Skip site navigation (1)Skip section navigation (2)
Date:      Wed, 30 Oct 2013 06:00:56 +0100
From:      Luigi Rizzo <rizzo@iet.unipi.it>
To:        Adrian Chadd <adrian@freebsd.org>, Andre Oppermann <andre@freebsd.org>, Navdeep Parhar <np@freebsd.org>, Randall Stewart <rrs@lakerest.net>, "freebsd-net@freebsd.org" <net@freebsd.org>
Subject:   [long] Network stack -> NIC flow (was Re: MQ Patch.)
Message-ID:  <20131030050056.GA84368@onelab2.iet.unipi.it>
In-Reply-To: <CAJ-Vmo=6thETmTDrPYRjwNTEQaTWkSTKdRYN3eRw5xVhsvr5RQ@mail.gmail.com>
References:  <40948D79-E890-4360-A3F2-BEC34A389C7E@lakerest.net> <526FFED9.1070704@freebsd.org> <CA%2BhQ2%2BgTc87M0f5pvFeW_GCZDogrLkT_1S2bKHngNcDEBUeZYQ@mail.gmail.com> <52701D8B.8050907@freebsd.org> <527022AC.4030502@FreeBSD.org> <527027CE.5040806@freebsd.org> <5270309E.5090403@FreeBSD.org> <5270462B.8050305@freebsd.org> <CAJ-Vmo=6thETmTDrPYRjwNTEQaTWkSTKdRYN3eRw5xVhsvr5RQ@mail.gmail.com>

next in thread | previous in thread | raw e-mail | index | archive | help
On Tue, Oct 29, 2013 at 06:43:21PM -0700, Adrian Chadd wrote:
> Hi,
> 
> We can't assume the hardware has deep queues _and_ we can't just hand
> packets to the DMA engine.
> [Adrian explains why]

i have the feeling that the variuos folks who stepped into this
discussion seem to have completely different (and orthogonal) goals
and as such these goals should be discussed separately.

Below is the architecture i have in mind and how i would implement it
(and it would be extremely simple since we have most of the pieces
in place).

It would be useful if people could discuss what problem they are
addressing before coming up with patches.

---

The architecture i think we should pursue is this (which happens to be
what linux implements, and also what dummynet implements, except
that the output is to a dummynet pipe or to ether_output() or to
ip_output() depending on the configuration):

   1. multiple (one per core) concurrent transmitters t_c

	which use ether_output_frame() to send to

   2. multiple disjoint queues q_j
	(one per traffic group, can be *a lot*, say 10^6)

	which are scheduled with a scheduler S
        (iterate step 2 for hierarchical schedulers)
	and

   3. eventually feed ONE transmit ring R_j on the NIC.
	Once a packet reaches R_j, for all practical purpose
	is on the wire.
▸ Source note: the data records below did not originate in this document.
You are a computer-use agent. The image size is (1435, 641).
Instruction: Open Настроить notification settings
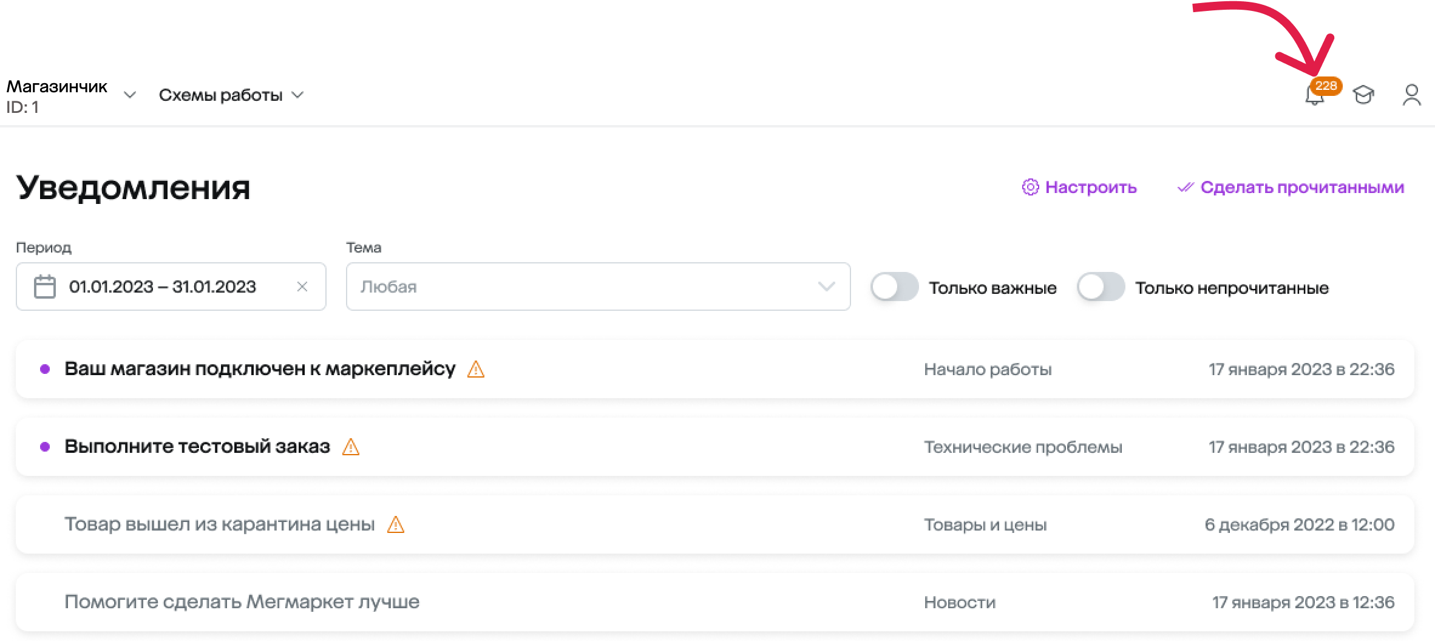(1090, 187)
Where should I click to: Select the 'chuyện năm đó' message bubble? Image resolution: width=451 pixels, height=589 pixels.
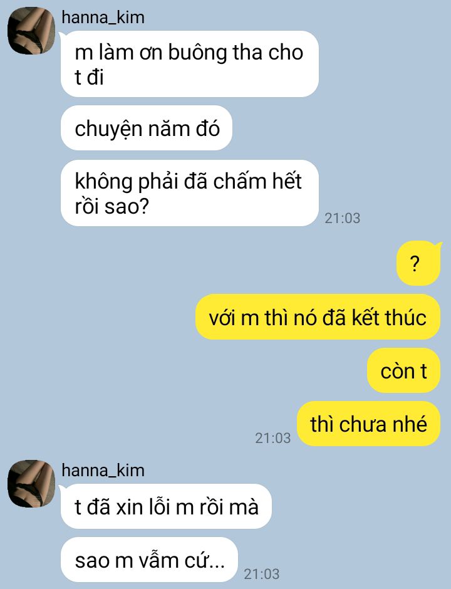click(147, 128)
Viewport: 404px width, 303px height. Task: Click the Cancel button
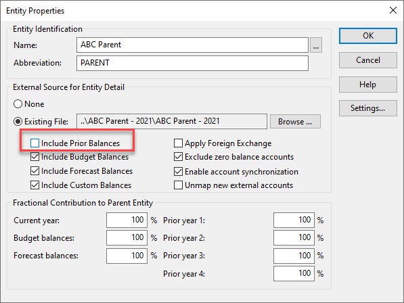point(368,60)
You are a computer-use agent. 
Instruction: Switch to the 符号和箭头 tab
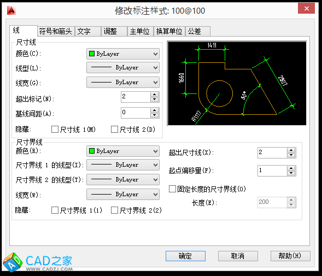(x=55, y=31)
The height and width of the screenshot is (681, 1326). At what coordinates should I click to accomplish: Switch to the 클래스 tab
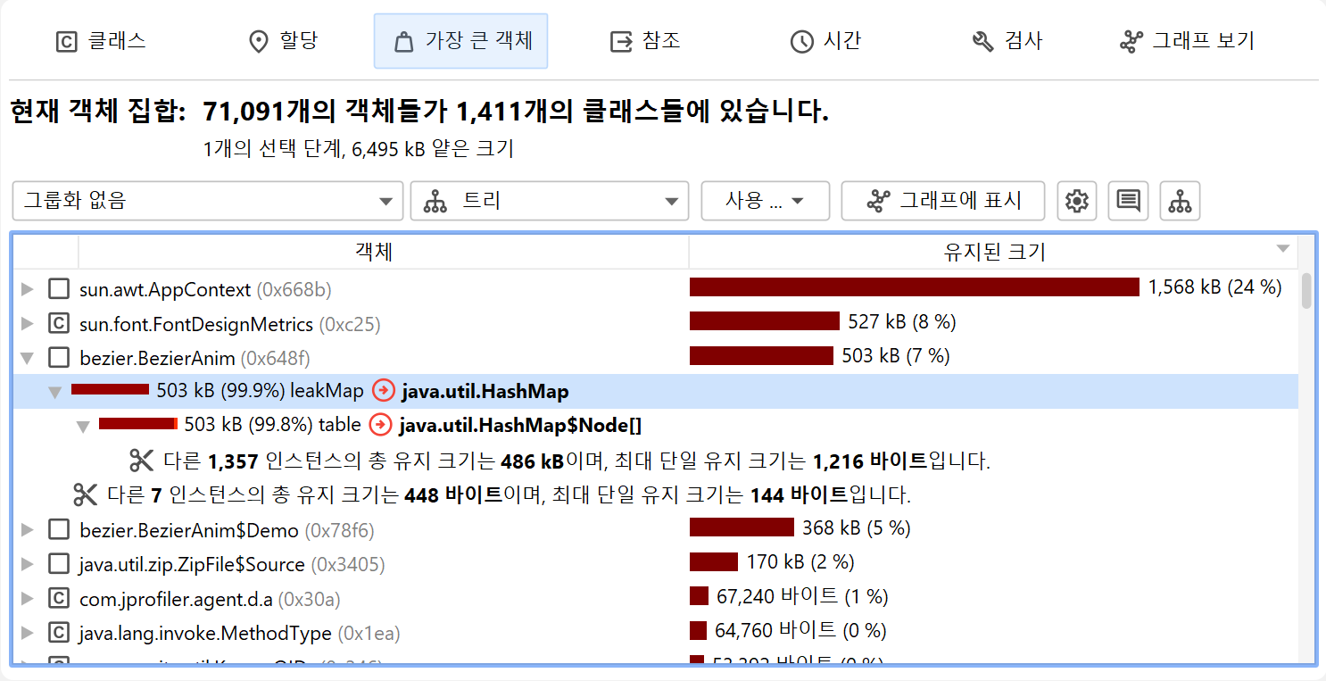100,41
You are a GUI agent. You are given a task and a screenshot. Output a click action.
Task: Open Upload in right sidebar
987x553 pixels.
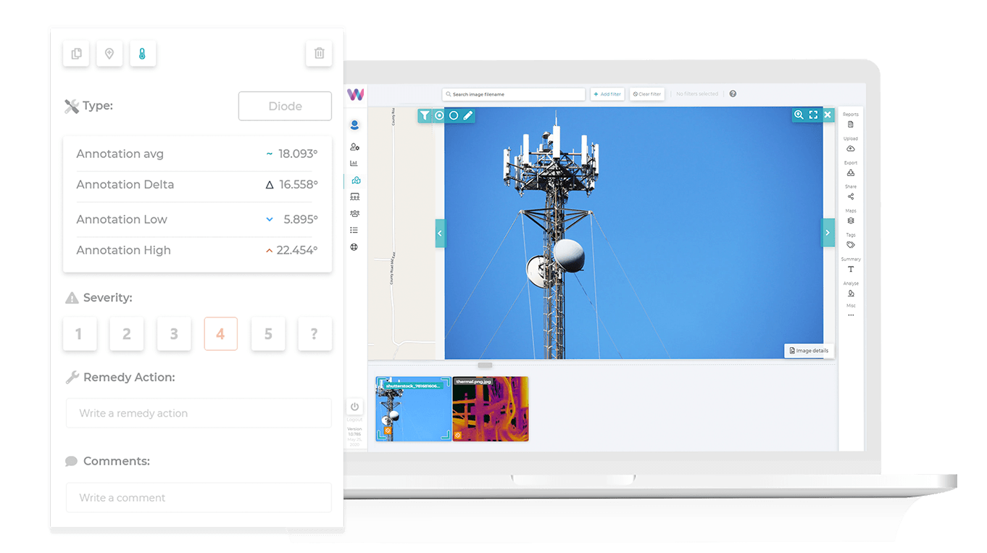coord(851,145)
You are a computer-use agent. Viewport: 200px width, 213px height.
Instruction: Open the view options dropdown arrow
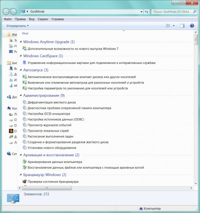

We cannot intercept extractions,
	we cannot interfere with the scheduler in the NIC in
	case of multiqueue NICs. The most we can do (and should,
	as in Linux) is notify the owner of the packet once its
	transmission is complete.

Just to set the terminology:
QUEUE MANAGEMENT POLICY refers to decisions that we make when we INSERT
	or EXTRACT packets from a queue WITHOUT LOOKING AT OTHER QUEUES .
	This is what implements DROPTAIL (also improperly called FIFO),
	RED, CODEL. Note that for CODEL you need to intercept extractions
	from the queue, whereas DROPTAIL and RED only act on
	insertions.

SCHEDULER is the entity which decides which queue to serve among
	the many possible ones. It is called on INSERTIONS and
	EXTRACTIONS from a queue, and passes packets to the NIC's queue.

The decision on which queue and ring (Q_i and R_j) to use should be made
by a classifier at the beginning of step 2 (or once per iteration,
if using a hierarchical scheduler). Of course they can be precomputed
(e.g. with annotations in the mbuf coming from the socket).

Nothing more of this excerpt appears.